TASK INSTRUCTIONS | All lines from the one containing "Switch to the MainWindow.xaml tab" through the final line of the listing below, and no others, must be returned exactly; no pictures belong in the copy.

RECORDS SUPPLIED |
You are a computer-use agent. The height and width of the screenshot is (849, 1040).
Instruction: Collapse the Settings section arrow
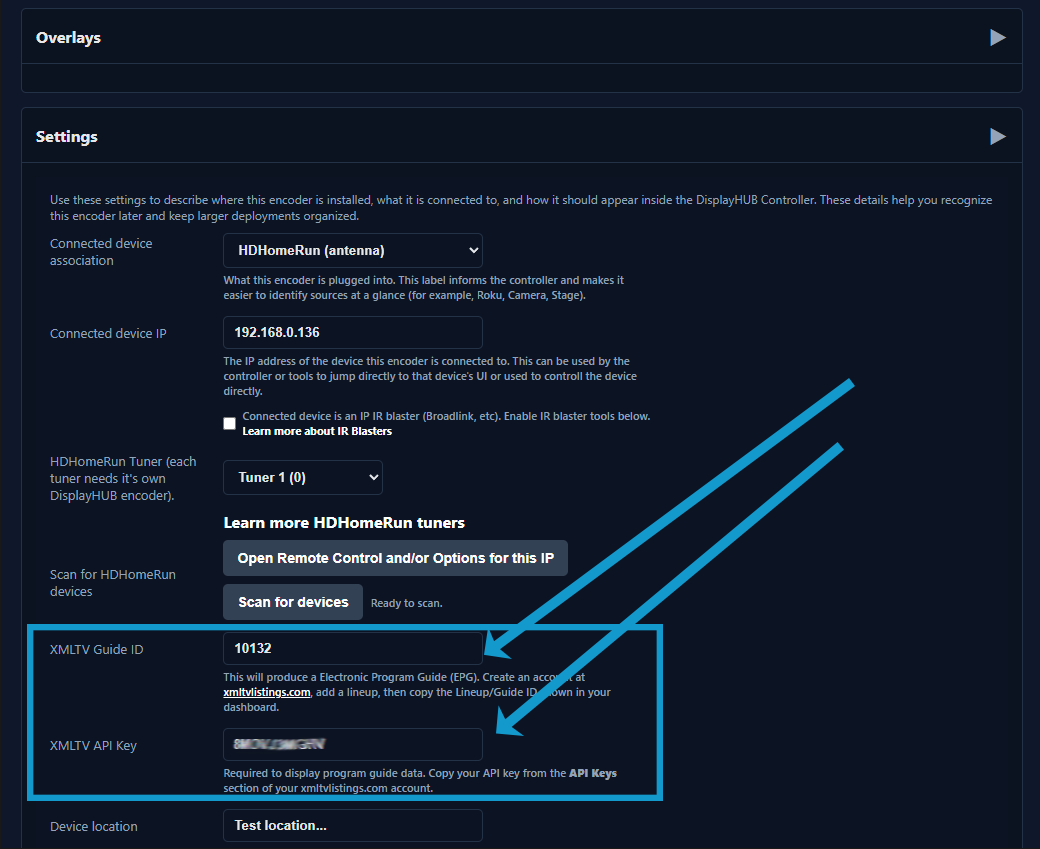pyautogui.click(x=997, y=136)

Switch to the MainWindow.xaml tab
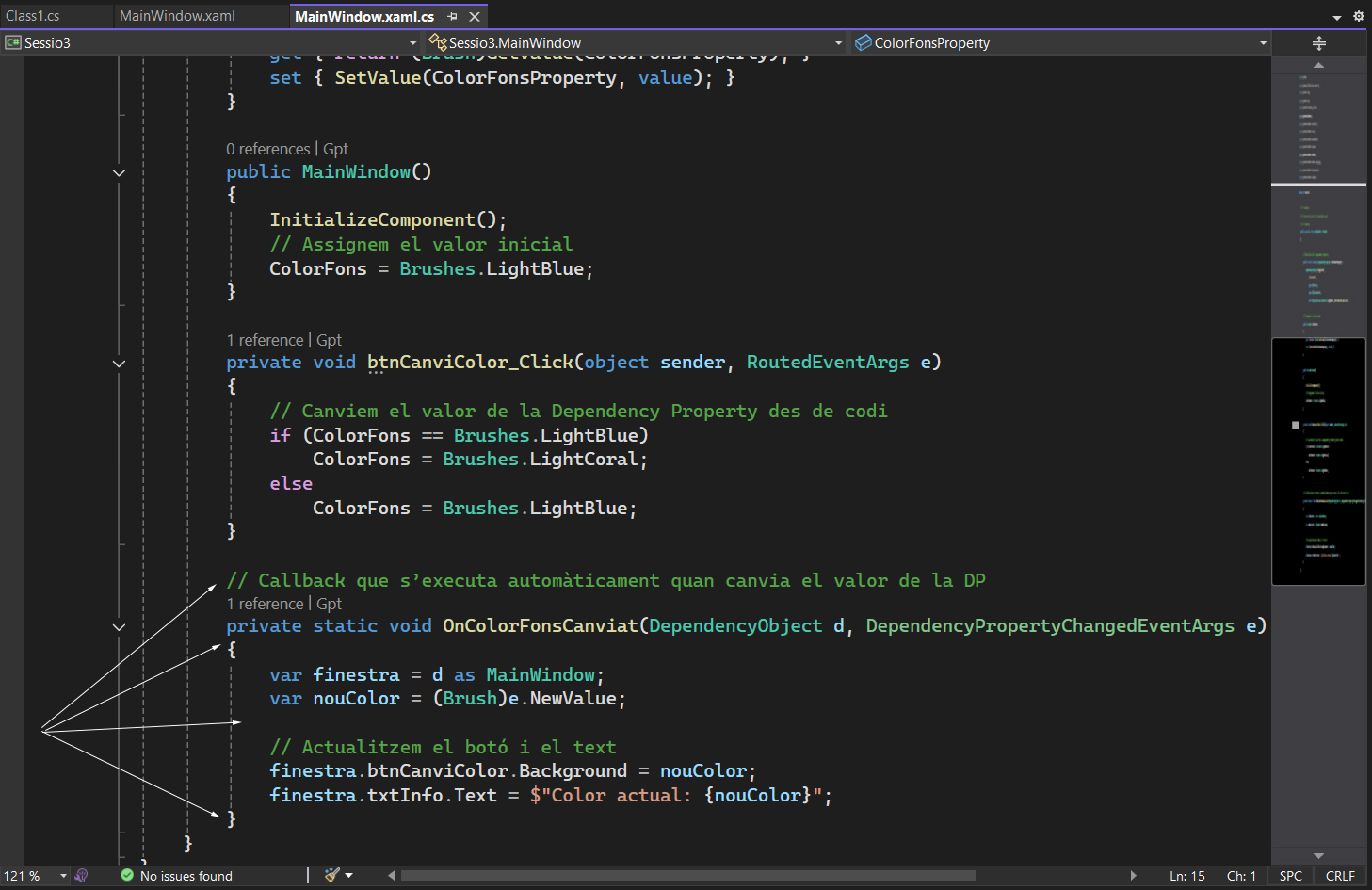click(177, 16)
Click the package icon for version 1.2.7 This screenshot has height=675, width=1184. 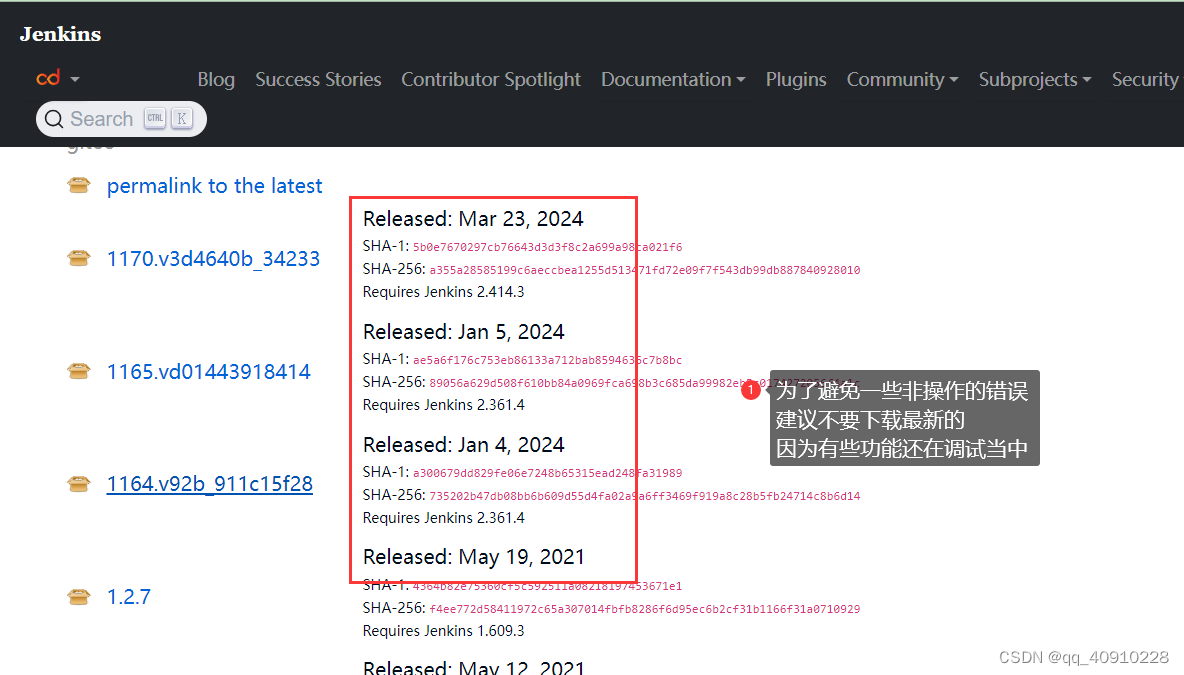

TASK ANSWER |
Switch to the MainWindow.xaml tab
click(177, 16)
Click the package icon for version 1.2.7 This screenshot has height=675, width=1184. 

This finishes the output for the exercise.